Instructions for the task: Give the number of lines in the data that contain the word "Collapse"; no other text is needed.
──────── Supplied data
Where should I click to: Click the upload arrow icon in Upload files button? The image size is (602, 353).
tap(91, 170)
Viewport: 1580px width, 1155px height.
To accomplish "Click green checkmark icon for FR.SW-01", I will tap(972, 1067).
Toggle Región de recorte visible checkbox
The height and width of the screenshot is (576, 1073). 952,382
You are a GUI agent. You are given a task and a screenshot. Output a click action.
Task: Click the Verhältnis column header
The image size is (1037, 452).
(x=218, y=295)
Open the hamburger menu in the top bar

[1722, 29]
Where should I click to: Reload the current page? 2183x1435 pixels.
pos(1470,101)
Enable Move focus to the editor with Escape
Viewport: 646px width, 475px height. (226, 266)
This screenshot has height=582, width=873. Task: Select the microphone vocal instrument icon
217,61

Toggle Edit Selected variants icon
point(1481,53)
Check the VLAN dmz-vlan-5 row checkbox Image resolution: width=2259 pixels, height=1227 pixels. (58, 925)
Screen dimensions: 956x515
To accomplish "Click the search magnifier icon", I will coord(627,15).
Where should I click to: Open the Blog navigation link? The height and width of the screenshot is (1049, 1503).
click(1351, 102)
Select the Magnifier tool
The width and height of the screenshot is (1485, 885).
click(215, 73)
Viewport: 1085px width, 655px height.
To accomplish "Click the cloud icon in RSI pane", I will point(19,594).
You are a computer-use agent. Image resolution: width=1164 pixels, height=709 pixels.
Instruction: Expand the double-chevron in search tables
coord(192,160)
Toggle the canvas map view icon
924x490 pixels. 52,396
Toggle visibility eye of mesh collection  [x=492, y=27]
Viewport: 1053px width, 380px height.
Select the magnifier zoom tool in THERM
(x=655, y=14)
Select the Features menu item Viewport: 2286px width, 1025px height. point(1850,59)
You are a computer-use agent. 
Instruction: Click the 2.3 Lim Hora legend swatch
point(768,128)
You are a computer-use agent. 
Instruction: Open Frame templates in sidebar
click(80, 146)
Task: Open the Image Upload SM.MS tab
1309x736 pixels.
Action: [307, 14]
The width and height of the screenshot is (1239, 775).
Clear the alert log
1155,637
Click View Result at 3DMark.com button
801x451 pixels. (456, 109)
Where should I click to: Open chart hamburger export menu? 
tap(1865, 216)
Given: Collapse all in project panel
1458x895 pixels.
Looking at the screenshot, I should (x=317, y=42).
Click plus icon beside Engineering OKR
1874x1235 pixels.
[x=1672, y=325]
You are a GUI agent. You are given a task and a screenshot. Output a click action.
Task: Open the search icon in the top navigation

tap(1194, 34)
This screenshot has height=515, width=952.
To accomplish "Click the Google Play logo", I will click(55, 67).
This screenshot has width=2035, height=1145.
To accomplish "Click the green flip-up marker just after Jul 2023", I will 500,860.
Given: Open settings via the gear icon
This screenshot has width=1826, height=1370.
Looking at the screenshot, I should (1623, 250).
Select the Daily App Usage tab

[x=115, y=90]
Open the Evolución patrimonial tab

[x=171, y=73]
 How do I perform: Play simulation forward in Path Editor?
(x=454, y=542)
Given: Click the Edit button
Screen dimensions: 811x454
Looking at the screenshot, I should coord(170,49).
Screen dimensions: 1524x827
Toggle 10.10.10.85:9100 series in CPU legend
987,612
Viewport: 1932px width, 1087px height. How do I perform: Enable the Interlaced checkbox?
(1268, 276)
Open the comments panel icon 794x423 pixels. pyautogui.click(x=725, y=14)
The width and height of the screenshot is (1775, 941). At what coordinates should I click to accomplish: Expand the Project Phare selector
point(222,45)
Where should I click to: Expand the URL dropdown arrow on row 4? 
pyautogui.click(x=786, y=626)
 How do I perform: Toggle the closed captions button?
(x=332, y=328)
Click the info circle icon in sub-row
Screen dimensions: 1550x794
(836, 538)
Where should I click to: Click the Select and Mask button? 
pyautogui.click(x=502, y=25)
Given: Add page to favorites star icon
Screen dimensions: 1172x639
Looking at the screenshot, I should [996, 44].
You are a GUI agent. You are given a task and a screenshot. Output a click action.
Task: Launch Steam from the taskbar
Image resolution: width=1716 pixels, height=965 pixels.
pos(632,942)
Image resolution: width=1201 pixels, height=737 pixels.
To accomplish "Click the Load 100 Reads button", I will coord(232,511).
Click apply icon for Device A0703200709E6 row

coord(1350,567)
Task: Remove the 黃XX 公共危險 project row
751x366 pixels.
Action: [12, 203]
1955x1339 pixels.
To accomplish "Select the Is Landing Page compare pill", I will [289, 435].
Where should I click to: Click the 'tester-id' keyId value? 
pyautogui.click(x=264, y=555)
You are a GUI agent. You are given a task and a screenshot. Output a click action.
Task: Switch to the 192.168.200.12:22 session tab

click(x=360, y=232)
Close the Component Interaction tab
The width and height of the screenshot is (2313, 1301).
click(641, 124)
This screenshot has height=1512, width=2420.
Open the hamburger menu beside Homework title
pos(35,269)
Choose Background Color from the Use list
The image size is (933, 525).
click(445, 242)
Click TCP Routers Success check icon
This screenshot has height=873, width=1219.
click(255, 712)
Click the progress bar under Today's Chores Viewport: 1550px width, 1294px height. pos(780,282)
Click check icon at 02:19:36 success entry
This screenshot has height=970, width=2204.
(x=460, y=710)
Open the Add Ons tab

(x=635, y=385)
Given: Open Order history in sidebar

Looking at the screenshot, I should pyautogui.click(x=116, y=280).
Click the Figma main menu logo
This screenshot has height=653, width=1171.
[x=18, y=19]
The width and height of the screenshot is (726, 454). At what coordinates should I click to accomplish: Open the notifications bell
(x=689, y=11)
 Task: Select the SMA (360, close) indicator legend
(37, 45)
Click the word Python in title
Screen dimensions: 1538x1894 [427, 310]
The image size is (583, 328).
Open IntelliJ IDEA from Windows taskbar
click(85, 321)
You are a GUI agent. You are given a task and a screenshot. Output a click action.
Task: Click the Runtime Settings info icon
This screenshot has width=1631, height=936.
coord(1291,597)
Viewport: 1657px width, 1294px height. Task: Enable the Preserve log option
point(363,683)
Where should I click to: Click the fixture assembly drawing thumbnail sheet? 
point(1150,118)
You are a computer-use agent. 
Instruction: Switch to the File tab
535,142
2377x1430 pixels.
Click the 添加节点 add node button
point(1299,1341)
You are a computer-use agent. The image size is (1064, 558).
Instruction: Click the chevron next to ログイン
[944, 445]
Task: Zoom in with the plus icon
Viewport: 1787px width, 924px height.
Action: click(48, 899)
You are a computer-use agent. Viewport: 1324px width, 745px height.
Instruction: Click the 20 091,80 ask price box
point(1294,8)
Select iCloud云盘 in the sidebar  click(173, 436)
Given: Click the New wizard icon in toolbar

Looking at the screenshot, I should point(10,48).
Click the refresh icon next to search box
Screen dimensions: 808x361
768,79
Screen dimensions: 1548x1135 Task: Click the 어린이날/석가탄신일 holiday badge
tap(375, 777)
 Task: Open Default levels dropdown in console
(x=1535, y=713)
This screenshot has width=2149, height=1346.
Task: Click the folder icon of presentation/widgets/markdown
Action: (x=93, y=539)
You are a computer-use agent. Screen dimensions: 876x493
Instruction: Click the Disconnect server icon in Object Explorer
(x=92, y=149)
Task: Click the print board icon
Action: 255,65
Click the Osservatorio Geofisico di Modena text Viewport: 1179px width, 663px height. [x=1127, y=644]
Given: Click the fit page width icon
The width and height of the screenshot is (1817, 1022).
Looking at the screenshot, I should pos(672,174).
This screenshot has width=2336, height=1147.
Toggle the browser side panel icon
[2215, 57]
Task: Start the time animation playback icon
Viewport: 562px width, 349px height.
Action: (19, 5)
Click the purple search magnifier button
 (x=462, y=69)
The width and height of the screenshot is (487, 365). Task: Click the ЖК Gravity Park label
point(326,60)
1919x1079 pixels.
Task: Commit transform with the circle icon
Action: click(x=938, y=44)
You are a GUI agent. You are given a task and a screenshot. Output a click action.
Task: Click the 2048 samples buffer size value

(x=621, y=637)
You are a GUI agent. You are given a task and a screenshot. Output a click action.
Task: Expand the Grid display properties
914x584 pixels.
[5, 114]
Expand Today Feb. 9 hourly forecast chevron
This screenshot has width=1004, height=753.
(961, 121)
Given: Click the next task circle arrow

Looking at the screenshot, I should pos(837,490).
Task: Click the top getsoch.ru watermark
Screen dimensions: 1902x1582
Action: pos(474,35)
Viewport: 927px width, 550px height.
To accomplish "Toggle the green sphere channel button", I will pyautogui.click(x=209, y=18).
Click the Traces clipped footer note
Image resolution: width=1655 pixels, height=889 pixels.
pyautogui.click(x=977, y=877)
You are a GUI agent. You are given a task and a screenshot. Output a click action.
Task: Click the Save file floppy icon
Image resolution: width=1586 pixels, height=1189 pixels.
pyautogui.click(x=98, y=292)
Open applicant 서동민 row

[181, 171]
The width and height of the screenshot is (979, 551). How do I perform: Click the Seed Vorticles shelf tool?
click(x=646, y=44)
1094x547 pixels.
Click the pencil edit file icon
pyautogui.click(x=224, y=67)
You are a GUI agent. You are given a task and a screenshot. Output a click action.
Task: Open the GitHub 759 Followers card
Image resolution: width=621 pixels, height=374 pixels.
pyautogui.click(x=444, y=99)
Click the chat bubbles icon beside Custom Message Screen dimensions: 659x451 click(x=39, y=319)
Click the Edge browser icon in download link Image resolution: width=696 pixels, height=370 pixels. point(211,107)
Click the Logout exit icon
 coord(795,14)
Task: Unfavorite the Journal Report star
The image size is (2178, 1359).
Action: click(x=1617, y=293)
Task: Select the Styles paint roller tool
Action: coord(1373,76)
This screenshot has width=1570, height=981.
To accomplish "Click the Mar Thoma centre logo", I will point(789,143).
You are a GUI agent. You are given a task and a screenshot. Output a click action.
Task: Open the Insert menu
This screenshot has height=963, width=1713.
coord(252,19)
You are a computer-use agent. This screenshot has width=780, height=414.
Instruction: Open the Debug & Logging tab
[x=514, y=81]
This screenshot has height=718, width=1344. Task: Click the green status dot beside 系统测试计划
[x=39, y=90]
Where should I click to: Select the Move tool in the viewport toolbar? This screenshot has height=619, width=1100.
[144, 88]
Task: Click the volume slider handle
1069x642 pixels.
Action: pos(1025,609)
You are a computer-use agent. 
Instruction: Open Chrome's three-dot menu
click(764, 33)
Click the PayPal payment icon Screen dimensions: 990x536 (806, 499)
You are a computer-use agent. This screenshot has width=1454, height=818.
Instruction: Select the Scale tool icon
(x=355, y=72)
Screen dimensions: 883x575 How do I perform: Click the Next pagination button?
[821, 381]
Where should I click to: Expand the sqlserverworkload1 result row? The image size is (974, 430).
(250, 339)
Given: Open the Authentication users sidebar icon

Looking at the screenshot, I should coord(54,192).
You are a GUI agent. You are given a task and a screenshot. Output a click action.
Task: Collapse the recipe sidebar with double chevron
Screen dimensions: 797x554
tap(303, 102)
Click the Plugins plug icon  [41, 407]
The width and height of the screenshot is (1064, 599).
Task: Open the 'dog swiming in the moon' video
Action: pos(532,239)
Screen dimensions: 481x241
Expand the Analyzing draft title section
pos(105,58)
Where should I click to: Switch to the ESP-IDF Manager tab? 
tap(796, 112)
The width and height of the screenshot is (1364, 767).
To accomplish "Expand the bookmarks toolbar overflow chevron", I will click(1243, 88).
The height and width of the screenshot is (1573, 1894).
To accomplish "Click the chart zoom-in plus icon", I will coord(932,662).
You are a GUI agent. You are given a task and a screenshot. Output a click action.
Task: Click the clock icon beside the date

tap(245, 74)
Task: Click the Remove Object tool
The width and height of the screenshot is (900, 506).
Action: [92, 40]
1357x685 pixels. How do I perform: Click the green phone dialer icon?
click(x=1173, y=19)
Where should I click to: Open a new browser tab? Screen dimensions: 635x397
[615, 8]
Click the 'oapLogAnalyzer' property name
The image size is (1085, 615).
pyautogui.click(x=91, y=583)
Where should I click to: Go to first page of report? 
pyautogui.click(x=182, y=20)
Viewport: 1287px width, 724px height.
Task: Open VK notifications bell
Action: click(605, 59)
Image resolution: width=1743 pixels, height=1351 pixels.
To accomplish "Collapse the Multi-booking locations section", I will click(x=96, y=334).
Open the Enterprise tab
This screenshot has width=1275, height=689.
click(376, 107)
────────────────
Answer box: 3